But it’s a pitfall that most of the poems here avoid, thanks in no small part to the poet’s modesty in the face of the world:
One thing’s for sure –
I will be forgotten.
Good luck to all of us,
will that do?
It certainly will.
In The Five Petals of Elderflower Angela Topping presents poems that engage with either the natural world, particularly the overlap between urban and rural environments, or anecdotes of childhood, love and ageing. The former group are firmly based on close observation of the world, and Topping shows a good eye for the telling detail:
The fireweed, rosebay willow herb,
colonises everything, its feathery tufts
signal the release of assertive seed
on waste ground, bombsite, margin lands.
At least it’s alive, at least something’s home.
The two strands come together in the title sequence, a set of five poems that interweaves the structure of the elderflower and the stages of a relationship from young love to parting.
The flowers smell of sex, of lust, foreign tongues to us.
Too soon the lane opens out into streetlights,
pavements, cars. You drop my hand. The scent
is left behind, pollened on memory.
The writing here is vivid, immediate and urgent. Elsewhere, there can be a tendency for it to be a bit too comfortable, too at ease with itself and the conventions it operates within:
Company on the Road
I was lost
after a diversion
and in the dark
driving home
from a poetry reading;
you came
as though
death were
no bar
to keep
me company
not by speech –
beyond you now –
but by your scent,
that musk
of clean sweat
I’d known you by
alive
and a sudden warmth
ran through me
like a flame.
Coincidentally, the book includes a Shetland poem called ‘Noost’, which unlike Barnby’s work is a more traditional lyric. Topping has a good ear and writes well, but nothing else in the book really matches the ambition and achievement of the title sequence.
Nessa O’Mahony’s most recent book is determinedly Irish in conception and construction, drawing as it does on figures and events from Irish history, particularly the early 20th century and the period of the Troubles and highlighting the intersections of family and national history and geography and the influence of religion on both. The influence of Irish poets of the canon, especially Yeats, Kavanagh, Heaney, Mahon, Kinsella and Boland, is also evident in the writing.
Unlikely looking gift, this five-barred
metal gate, rusting, crossed,
tethered in its lock by blue nylon strings.
The signs unwelcoming: dogs beware,
walkers climb at their peril
in this kingdom of scrub and rock.
────────────────────
Problem set |
1. Write out the poetry review from "Unlikely looking gift, this" up to and including "scrub and rock.".
2. According to the poetry review, how many poems make up the title sequence of The Five Petals of Elderflower?
The items play no part in the work on this poetry review.
────────────────────
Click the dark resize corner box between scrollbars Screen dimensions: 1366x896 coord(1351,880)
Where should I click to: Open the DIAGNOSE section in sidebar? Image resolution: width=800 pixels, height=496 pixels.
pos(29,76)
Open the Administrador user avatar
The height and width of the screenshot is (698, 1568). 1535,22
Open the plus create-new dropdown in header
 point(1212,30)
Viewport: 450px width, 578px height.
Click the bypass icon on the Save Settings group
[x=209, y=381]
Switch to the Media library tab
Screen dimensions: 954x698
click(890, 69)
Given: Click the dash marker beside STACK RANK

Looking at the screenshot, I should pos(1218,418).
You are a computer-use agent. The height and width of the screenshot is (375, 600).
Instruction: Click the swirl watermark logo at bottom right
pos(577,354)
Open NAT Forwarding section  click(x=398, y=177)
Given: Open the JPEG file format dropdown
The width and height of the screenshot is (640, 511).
────────────────────
Exercise answers |
1.
Unlikely looking gift, this five-barred
metal gate, rusting, crossed,
tethered in its lock by blue nylon strings.
The signs unwelcoming: dogs beware,
walkers climb at their peril
in this kingdom of scrub and rock.

2. Five poems.